WHAT YOU ARE ASKED TO DO: Set the entries down again exactly; none may be skipped.

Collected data
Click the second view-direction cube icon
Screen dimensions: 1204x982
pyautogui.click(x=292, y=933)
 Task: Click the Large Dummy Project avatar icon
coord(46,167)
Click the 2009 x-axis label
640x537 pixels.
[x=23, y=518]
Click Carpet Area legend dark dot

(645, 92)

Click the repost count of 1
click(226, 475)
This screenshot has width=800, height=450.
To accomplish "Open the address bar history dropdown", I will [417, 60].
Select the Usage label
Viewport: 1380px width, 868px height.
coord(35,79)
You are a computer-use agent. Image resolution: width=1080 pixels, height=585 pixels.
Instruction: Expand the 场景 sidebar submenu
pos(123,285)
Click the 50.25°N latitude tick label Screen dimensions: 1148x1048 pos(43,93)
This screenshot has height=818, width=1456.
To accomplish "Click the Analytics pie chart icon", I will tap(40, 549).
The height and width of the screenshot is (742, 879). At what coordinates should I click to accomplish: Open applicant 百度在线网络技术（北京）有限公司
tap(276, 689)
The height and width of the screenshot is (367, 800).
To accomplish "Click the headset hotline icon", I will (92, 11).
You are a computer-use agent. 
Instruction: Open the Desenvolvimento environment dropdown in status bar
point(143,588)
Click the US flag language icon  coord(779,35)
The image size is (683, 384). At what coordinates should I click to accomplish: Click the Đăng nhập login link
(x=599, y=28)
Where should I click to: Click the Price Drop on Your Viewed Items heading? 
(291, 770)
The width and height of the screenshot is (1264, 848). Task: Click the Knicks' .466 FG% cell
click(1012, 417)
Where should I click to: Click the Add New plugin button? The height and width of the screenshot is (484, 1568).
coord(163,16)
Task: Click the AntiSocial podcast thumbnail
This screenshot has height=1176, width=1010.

YOUR SOLUTION:
Click the second view-direction cube icon
Screen dimensions: 1204x982
pyautogui.click(x=292, y=933)
 Task: Click the Large Dummy Project avatar icon
coord(46,167)
Click the 2009 x-axis label
640x537 pixels.
[x=23, y=518]
Click Carpet Area legend dark dot

(645, 92)

Click the repost count of 1
click(226, 475)
This screenshot has width=800, height=450.
To accomplish "Open the address bar history dropdown", I will [417, 60].
Select the Usage label
Viewport: 1380px width, 868px height.
coord(35,79)
You are a computer-use agent. Image resolution: width=1080 pixels, height=585 pixels.
Instruction: Expand the 场景 sidebar submenu
pos(123,285)
Click the 50.25°N latitude tick label Screen dimensions: 1148x1048 pos(43,93)
This screenshot has height=818, width=1456.
To accomplish "Click the Analytics pie chart icon", I will tap(40, 549).
The height and width of the screenshot is (742, 879). At what coordinates should I click to accomplish: Open applicant 百度在线网络技术（北京）有限公司
tap(276, 689)
The height and width of the screenshot is (367, 800).
To accomplish "Click the headset hotline icon", I will (92, 11).
You are a computer-use agent. 
Instruction: Open the Desenvolvimento environment dropdown in status bar
point(143,588)
Click the US flag language icon  coord(779,35)
The image size is (683, 384). At what coordinates should I click to accomplish: Click the Đăng nhập login link
(x=599, y=28)
Where should I click to: Click the Price Drop on Your Viewed Items heading? 
(291, 770)
The width and height of the screenshot is (1264, 848). Task: Click the Knicks' .466 FG% cell
click(1012, 417)
Where should I click to: Click the Add New plugin button? The height and width of the screenshot is (484, 1568).
coord(163,16)
Task: Click the AntiSocial podcast thumbnail
This screenshot has height=1176, width=1010.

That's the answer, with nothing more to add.